I used Google reCAPTCHA to block bots. First, I had to create keys from the reCAPTCHA docs.

reCAPTCHA v2 is useful for simple bot checks on the client, but it can hurt user experience because users may need to solve image challenges.
v3 works through a service worker and has a better user experience, but the developer setup is more complex and it can be weaker than v2 in some ways.

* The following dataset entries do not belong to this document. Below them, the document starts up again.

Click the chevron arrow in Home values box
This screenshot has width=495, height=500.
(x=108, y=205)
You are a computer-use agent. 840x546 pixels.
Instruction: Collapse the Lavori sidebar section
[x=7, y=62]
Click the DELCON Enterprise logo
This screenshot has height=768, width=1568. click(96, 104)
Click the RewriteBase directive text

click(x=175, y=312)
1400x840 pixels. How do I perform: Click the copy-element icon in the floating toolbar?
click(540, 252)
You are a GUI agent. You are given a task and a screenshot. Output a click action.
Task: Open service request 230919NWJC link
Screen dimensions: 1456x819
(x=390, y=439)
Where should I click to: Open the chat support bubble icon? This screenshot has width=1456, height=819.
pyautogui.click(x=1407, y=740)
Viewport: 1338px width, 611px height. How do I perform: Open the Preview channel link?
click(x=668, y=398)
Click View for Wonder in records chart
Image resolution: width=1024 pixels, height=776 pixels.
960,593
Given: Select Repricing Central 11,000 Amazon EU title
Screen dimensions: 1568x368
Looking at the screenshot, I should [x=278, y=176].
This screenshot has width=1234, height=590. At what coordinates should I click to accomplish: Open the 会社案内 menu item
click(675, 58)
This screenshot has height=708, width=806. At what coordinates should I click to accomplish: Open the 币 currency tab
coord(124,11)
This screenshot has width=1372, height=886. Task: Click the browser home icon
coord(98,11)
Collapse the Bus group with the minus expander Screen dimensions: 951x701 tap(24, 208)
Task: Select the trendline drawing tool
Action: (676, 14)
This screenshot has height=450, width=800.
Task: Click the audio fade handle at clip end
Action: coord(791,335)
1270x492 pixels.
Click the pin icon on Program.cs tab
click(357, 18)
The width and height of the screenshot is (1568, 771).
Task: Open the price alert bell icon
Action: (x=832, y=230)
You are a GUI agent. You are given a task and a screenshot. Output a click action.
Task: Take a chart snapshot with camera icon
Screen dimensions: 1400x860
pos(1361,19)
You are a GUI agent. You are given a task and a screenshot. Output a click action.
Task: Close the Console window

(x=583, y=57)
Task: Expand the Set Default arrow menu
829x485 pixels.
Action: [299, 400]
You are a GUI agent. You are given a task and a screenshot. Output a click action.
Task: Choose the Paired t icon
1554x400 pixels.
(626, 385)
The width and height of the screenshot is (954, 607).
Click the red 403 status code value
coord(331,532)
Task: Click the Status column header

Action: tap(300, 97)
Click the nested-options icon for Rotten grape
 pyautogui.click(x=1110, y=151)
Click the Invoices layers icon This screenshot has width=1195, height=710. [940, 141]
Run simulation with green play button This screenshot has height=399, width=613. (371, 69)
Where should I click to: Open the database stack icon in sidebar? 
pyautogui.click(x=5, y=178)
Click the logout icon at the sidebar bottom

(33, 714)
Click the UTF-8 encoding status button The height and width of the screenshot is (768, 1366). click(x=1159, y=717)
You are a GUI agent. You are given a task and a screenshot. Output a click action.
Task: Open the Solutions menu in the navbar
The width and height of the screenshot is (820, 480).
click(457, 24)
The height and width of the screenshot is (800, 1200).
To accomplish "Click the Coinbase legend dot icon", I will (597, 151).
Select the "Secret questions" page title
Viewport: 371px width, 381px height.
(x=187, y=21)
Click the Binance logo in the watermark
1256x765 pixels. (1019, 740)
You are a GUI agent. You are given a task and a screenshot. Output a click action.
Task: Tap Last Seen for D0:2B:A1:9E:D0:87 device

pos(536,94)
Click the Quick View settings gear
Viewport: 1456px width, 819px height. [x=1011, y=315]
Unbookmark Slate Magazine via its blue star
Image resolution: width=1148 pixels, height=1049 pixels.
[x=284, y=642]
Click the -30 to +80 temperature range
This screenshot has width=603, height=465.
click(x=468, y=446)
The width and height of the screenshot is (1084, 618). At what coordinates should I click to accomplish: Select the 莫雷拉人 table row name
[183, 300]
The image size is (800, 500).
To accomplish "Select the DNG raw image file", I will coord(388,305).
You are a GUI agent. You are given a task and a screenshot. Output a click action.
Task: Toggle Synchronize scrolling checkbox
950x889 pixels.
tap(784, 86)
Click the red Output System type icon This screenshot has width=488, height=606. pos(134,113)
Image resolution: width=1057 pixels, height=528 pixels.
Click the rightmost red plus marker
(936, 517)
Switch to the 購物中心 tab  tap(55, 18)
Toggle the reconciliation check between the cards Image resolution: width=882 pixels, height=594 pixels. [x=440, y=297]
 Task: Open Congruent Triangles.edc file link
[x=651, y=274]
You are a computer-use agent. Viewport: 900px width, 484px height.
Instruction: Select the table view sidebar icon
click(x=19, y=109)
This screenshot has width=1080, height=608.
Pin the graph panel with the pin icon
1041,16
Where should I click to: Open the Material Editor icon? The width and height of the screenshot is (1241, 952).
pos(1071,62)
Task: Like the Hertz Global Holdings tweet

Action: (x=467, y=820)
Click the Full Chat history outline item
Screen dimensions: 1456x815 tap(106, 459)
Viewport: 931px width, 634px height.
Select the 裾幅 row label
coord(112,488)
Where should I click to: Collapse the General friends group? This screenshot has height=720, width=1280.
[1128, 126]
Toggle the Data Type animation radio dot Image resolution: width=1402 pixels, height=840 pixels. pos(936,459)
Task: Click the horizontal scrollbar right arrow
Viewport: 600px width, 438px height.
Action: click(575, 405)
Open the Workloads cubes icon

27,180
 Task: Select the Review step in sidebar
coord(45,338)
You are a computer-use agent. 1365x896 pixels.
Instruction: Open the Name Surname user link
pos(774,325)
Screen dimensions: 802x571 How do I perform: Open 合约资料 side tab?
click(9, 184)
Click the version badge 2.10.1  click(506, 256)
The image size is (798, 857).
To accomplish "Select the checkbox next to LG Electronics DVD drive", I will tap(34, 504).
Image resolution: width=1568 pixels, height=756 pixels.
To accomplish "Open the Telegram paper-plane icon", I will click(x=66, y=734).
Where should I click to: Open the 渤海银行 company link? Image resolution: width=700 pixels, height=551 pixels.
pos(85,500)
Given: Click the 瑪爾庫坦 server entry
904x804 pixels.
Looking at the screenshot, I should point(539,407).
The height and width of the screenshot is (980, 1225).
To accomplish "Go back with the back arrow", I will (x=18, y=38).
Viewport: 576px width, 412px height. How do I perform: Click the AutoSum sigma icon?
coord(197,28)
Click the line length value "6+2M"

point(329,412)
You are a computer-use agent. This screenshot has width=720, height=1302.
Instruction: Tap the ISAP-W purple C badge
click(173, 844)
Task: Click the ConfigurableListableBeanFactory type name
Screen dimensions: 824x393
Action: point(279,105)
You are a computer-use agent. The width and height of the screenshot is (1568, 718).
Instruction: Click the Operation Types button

I used reCAPTCHA v2 for a simple implementation.
The react-google-recaptcha library makes it easy to use reCAPTCHA v2.

components/re-captcha.tsx

"use client";
import ReCAPTCHA from "react-google-recaptcha";
 
const sitekey = String(process.env.NEXT_PUBLIC_GOOGLE_RECAPTCHA_KEY);
 
interface ReCaptchaProps {
  onChange: () => void;
}
 
const ReCaptcha = ({ onChange }: ReCaptchaProps) => {
  return <ReCAPTCHA theme="dark" sitekey={sitekey} onChange={onChange} />;
};
 
export default ReCaptcha;

After adding the issued site key, it can be used easily.

app/page.tsx

"use client";
import ReCaptcha from "@/components/re-captcha";
 
const ReplicatePage = () => {
  // Other code
  const [isCertification, setIsCertification] = useState<boolean>(false);
 
  const setCertificationSuccess = () => {
    setIsCertification(true);
    sessionStorage.setItem("certification", String(true)); // Set session storage
  };
 
  useEffect(() => {
    setIsCertification(
      Boolean(sessionStorage.getItem("certification")) || false // Access session storage on entry
    );
  }, []);
 
  return (
    <GridBox>
      {/* Other code */}
      {!certification && <ReCaptcha onChange={certificationSuccess} />}
    </GridBox>
  );
};
 
export default ReplicatePage;

The isCertification state checks whether the user has passed ReCaptcha.
It also stores the state in session storage to avoid asking already verified users to verify again.

Next, I needed to prevent "too many requests in a short time."
Even if the user is not a bot, repeated requests in a short period can still be a problem.

I used local storage to block users for 30 minutes if they sent more than 10 requests.

Blocking repeated requests in a short time

This is the code flow for blocking repeated requests by comparing time with local storage and the Date object.

The logic is simple, but the implementation is long, so I only included the flow here.
Check the GitHub source link for the code.

Error UI

After writing the UI error state code, I confirmed that it worked correctly.

Closing

https://ou-playground.com

Implementing the feature was important, but this project also showed me how important front-end security and error handling design can be.
I think I understand why companies value developers who have deployed and operated their own services.
You only start pursuing more efficient and better designs when you operate a service yourself, especially when your own money is involved.

You can check the result through the PLAYGROUND link.
At first, I only planned to build an AI text-to-image toy project, but it became so interesting that I changed it into a side project for implementing UI patterns and front-end engineering ideas that caught my attention.